Second, Africa remains marginalised in the global capitalist structures of power and domination. For example, in past years Africa’s share of foreign direct investment was just over 3%, and the share of global manufacturing a paltry 1%. The share of global trade was a paltry 2% and the overall share of world GDP is a mere 2.5%, the share of global trade in services was only 1.9% and extractives, primarily oil, accounted for close to 40% of the continent’s total exports. The internal structural imbalances of enclave colonial economies characterised more by extracting rent for consumption than value-added productivity, and poor physical infrastructure compound Africa’s marginal position in the global markets.

The services sectors, which have been the largest source of growth ― primarily telecommunications, banking, insurance, leisure and hospitality ― are dominated by transnational (often speculative) hot capital that enjoys the freedom to repatriate profits without making long-term physical investment commitments.
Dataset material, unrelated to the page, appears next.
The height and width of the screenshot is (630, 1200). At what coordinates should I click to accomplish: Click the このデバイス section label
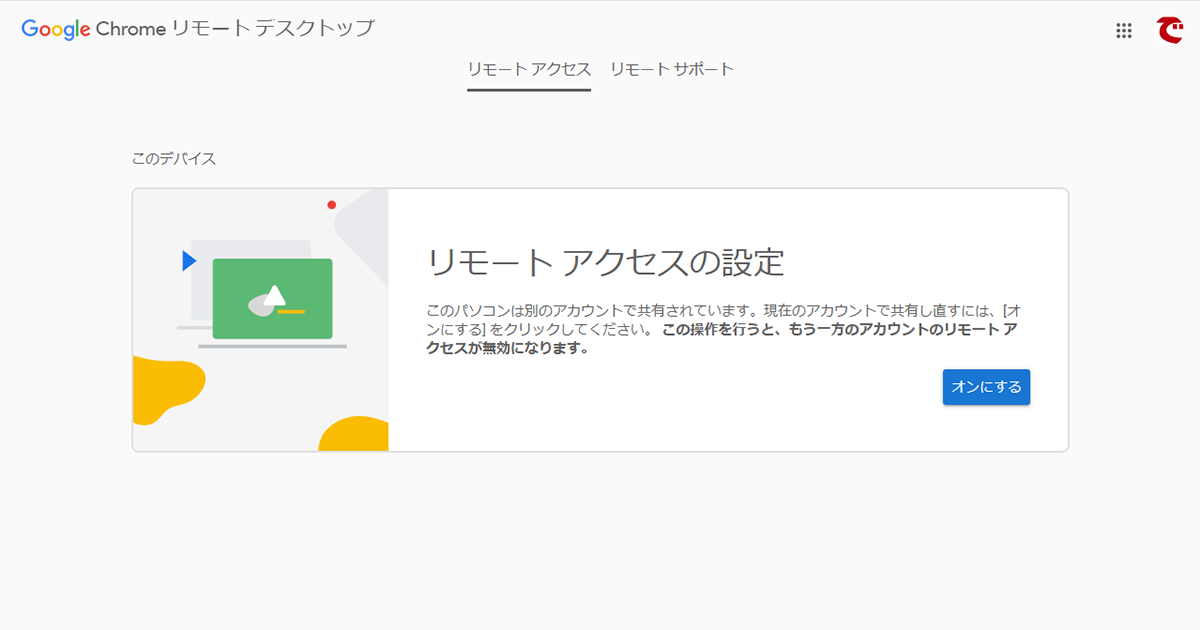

Countries like Angola, Ethiopia, Ghana, Rwanda, Sierra Leon, Tanzania and Uganda, among others, have mostly attracted investments in real estate, leisure and hospitality, coffee and fast-food chains, where they can easily disinvest because the costs of doing so are minimal, much less so in manufacturing and value addition. Rather than export processing zones and industrial parks, the Africa that is rising has sprawling urban real estate and hotel complexes in Kampala and Luanda, arguably from illicit money, and coffee-shop chains in Kigali and Addis Ababa that have little capital investment.

A services-dominated economy is a feature of post-industrial societies whose skills concentration has shifted away from relatively low-paying blue-collar jobs to high-skills, high-paying professions in the services sector.

The more risky ventures in manufacturing have attracted limited investment, yet this is precisely where Africa’s economies need a leap. A services-dominated economy is a feature of post-industrial societies whose skills concentration has shifted away from relatively low-paying blue-collar jobs to high-skills, high-paying professions in the services sector.

The services sectors are largely consumptive and not productive; they have limited value addition and comparatively generate fewer jobs than manufacturing and value-added industrial production. Africa remains the least-industrialised continent, so the idea that it can somehow parachute itself and compete in the post-industrial global marketplace of services is bewildering.

Questioning the narrative of a ‘rising Africa’ is of course not because Africa is not rising ― but to what end, and with what benchmarks. Images of shopping malls, coffee shops, and skyscrapers are used to depict a continent ‘rising,’ while glossing over the fact that the majority of African peoples live in rural areas far away from the shopping malls and coffee shops in cities and towns. Until African economies marshal the infrastructure to power manufacturing and propel real productive sectors, growth will remain ephemeral and superficial.